You can call it whatever you want. But, a tree lighting ceremony celebrates a Christmas tree: a symbol of the Christmas holiday. While it’s important to be welcoming to all, it also should not controversial for musical groups to use their talents to celebrate the real meaning of the season.
It certainly should not be banned.
But unfortunately, that’s what happened at James Madison University.
As local WHSV3 recently reported, an acapella group on campus, Into Hymn, was told via e-mail from the JMU Student Government Association that they would not be allowed to perform Christian songs at Friday’s tree lighting ceremony. Apparently the event was a secular one meant to include all people.
Apparently, having to hear a song you are just as likely to hear on the radio would be too exclusive for a college campus.
Into Hymn, a Christian all female acapella group, was not permitted to sing Mary Did You Know. The group is inspired by Ephesians 5:19, which reads, “Speaking to yourselves in psalms and hymns and spiritual songs, singing and making melody in your heart to the Lord.”
Maria Caputo, who is a member of the group, shared that “it’s disappointing when a group can’t express their beliefs or just show what they’ve been working on.” Caputo’s word choice is noteworthy, as the music “express[es] their beliefs,” and need not be an expression or an endorsement of the school.
Also included was a statement from Hollis Young, who went to the lighting and could understand where the school was coming from. “There’s going to be a ton of different religions here, and if everyone wanted to be incorporated, that would be fine, but they would have had to reach out to everyone and see if everyone could join,” Young said.
Rachel Clark was a little more accepting of Christian songs, and suggested letting multiple religious organizations each sing a song. “It would kind of be a way for JMU to show yes, we accept all religions; in fact, we’re going to let them perform for you,” she said.

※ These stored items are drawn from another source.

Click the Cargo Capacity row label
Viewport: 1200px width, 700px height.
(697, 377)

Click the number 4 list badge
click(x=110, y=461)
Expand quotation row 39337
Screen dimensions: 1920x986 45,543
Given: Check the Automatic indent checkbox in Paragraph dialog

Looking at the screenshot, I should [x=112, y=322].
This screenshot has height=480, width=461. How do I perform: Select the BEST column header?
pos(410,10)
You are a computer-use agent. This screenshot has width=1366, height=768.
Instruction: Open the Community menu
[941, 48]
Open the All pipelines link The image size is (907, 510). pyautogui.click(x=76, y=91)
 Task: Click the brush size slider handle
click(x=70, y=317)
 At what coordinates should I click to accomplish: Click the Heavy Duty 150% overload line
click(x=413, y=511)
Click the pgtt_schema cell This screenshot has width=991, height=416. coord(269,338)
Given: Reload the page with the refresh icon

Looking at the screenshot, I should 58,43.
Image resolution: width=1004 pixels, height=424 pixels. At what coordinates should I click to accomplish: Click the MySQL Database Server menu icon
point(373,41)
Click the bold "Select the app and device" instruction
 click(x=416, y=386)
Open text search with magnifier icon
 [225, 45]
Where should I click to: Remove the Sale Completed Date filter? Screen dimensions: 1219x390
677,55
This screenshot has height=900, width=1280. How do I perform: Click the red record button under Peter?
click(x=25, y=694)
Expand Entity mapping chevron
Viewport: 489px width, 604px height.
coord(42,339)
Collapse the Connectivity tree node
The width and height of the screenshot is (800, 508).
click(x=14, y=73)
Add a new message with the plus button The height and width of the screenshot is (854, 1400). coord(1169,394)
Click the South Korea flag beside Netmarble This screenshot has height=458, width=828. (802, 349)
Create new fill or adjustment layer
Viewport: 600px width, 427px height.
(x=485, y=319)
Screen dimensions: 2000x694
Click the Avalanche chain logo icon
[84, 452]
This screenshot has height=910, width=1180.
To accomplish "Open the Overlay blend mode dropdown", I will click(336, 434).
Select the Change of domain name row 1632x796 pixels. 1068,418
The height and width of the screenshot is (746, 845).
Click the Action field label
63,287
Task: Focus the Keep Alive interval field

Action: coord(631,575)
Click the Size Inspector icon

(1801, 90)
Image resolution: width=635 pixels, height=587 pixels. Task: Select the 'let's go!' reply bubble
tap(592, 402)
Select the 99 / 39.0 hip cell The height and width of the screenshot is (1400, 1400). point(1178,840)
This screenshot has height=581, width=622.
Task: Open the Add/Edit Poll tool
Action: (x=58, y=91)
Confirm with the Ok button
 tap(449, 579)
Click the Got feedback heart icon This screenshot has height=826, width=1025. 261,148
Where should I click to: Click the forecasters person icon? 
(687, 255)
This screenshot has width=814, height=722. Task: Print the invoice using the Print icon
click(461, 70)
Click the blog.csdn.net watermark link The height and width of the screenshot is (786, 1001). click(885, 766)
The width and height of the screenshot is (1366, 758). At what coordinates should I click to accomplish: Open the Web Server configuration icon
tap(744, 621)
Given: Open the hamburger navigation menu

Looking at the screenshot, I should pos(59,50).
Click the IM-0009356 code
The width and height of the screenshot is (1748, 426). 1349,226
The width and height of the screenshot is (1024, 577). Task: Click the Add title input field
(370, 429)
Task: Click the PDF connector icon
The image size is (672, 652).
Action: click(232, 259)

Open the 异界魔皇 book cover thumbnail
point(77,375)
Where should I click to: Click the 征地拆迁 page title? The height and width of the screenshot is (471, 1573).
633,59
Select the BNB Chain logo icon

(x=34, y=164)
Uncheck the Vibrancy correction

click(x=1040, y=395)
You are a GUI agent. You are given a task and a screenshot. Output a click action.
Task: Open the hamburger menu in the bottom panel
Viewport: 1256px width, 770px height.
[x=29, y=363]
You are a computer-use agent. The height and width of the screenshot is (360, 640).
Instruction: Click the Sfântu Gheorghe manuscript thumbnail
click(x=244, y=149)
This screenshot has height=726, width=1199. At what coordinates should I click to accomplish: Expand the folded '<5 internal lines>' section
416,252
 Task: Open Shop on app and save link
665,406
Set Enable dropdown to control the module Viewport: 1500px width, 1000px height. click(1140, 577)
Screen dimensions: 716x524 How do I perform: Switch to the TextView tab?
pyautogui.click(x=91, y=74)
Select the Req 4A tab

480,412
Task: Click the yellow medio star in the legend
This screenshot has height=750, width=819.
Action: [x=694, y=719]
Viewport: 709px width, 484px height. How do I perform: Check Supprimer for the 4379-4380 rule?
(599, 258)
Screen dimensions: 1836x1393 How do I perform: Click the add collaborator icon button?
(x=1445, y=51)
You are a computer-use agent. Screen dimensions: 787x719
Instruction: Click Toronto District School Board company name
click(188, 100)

While some may understand the reason for telling Into Hymn they may not perform a Christian song, it was an unnecessary move from the Student Government.
The National Association for Music Education (NAfME), an objective source, believes that “[t]he omission of sacred music from the school curriculum would result in an incomplete educational experience.” Also discussed is how pieces may be used as music learning, and that older students should be able to recognize the neutrality of such music.
And, it’s worth pointing out that it’s not exclusive or unfair to acknowledge what federal holiday is actually being celebrated on December 25.
The group stuck to their beliefs, however, and released a statement Saturday morning on their Facebook page, detailing the reason why they chose not to perform, all while still being understanding and honest about the Student Government’s decision.
It’s encouraging to hear that the group has never been discriminated against on their campus. If this is indeed the case, and they’re allowed to exist and operate without such issue otherwise, why aren’t they allowed to commemorate one of the most important Christian holidays?